Leserbrief Schulkonsens
Sehr geehrte Damen, sehr geehrte Herren,
hiermit möchte ich mich als Mutter, Fraktionsvorsitzende, Ratsmitglied, Mitglied des Jugendhilfeausschusses und IHK geprüfte Ausbilderin zu den Diskussionen des Grevenbroicher Schulkonsenses äußern.
Scheinbar hat man in Grevenbroich übersehen dass man mit der Existenzangst der Hauptschulen und Realschulen spielt. Dies wird gerade jetzt kurz vor den Anmeldungen noch geschürt.
Jede Schule ist die Beste, die für den Individualisten, Namens Kind die Beste ist.
Ebenso vermittelt sich der Eindruck dass nur das Abitur der heilige Gral der Bildung ist, mit diesem
Leistungsdruck müssen Kinder klarkommen. Selbstverständlich ist dass Abitur der Beste Abschluss den ein Jugendlicher leisten kann, der demografische Wandel bringt aber perspektivisch mit dass wir Bessere und gesicherte Zukunftsperspektiven für unsere Arbeiterjugend haben. Wir dürfen alle Dankbar sein das wir die fleißigen Handwerker ausbilden dürfen die frühzeitig in unsere Rentenkassen einzahlen werden. Außerdem haben im vergangenen Jahr 70 ehemalige Grevenbroicher Realschüler ihr Abitur gemacht.
Ebenso hat man in Grevenbroich übersehen dass Rommerskirchen nicht vom demografischen Wandel gepackt worden ist und dass auch nicht zu erwarten ist.
Wir verfügen über drei Grundschulen die circa jedes Jahr 140 Schüler auf die weiterführenden Schulen in den umliegenden Städten entlassen. Im Jahr 2010 gingen 79 Kinder und in 2011 waren es 74 Kinder die zu den weiterführenden Schulen von Hauptschule bis Gymnasium wechselten.
Um dem demografischen Wandel und somit der Überlebensfähigkeit aller vier Haupt- und Realschulen in Grevenbroich gewährleisten zu können, kann man das Konzept der Realschule Bergheimer Straße mit Bildung von Profilklassen sehr gut auf alle 4 Schulen übernehmen ohne dass eine der Schulen in eine Gesamtschule umgewandelt werden müsste.
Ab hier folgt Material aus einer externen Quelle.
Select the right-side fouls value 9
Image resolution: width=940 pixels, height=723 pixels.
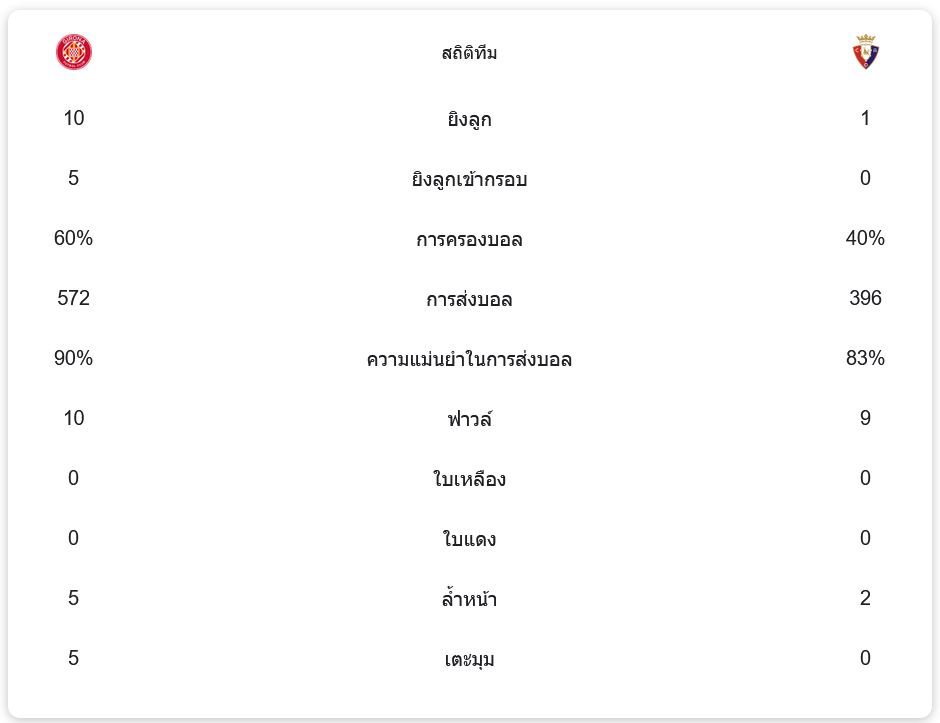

Jedes Kind kann erst einmal Wohnortnah eingeschult werden. Freunde sollten aber auch zusammenbleiben können. Hauptschüler und Realschüler würden gleichzeitig eingeschult. Im Zuge der Bildung von Profilklassen ergeben sich im Vorfeld die Neigungen und Förderung der Talente. Alle 4 betroffenen Schulen in Grevenbroich bekämen so die Möglichkeit autark zu bleiben und die KHS könnte ihren Status als Katholische Schule beibehalten. Die Kinder die nach 10 Jahren ihr Abitur machen können finden in Grevenbroich eine Auswahl an Gymnasien und die Kinder die dem Druck des Turboabiturs nicht erliegen möchten könnten ein Jahr länger bis zum Abitur die Oberstufe der Gesamtschule besuchen. Es wäre leichter und preiswerter die Gesamtschule für die Oberstufe zu erweitern. Außerdem wissen wir bis jetzt noch nicht ob sich die Schullandschaft insofern verändern wird als dass Förderschulen aufgelöst werden. Im Zuge der Inklusion ist mittelfristig davon auszugehen dass sich die Schülerzahlen erhöhen werden.
Der wichtige Faktor Ganztag den es seit jeher in den Ländern mit den besten Pisastudien gibt sollte man definitiv umsetzen, durch den Ganztag würden mehr Lehrerstellen bewilligt. Der Ganztag bringt auch mit sich das sich ein noch besseres Vertrauensverhältnis zwischen Schülern und Lehrern aufbauen lässt. Eltern haben es dadurch einfacher berufstätig zu bleiben und alle Kinder deren Eltern nicht über die finanziellen Mittel der Übermittagsbetreuungskosten verfügen wäre auch weitergeholfen.
Außerdem sehen wir in allen Schulsystemen dringend den weiteren Bedarf dass die Kinder und Jugendlichen
sich nicht nur für eine Wissensschiene entscheiden sollen könnten, viele Mathematiker sind musikalisch, die Sprachbegabten können gute Informatiker sein etc. Es gilt alle Möglichkeiten aus unseren Kindern das Beste herauszuholen.
Abschließend möchte ich ganz offen sagen, dass wir als FDP hier in Rommerskirchen natürlich auf der politischen Ebene an einer weiterführenden Schule vor Ort sehr interessiert sind, wir wollen aber keine bestehenden Schulen gefährden. Die Kosten würden wir im gesamten Rhein- Kreis- Neuss zahlen.
Genauso zahlen wir eventuelle Fehlentscheidungen wie brachliegende Schulgebäude etc.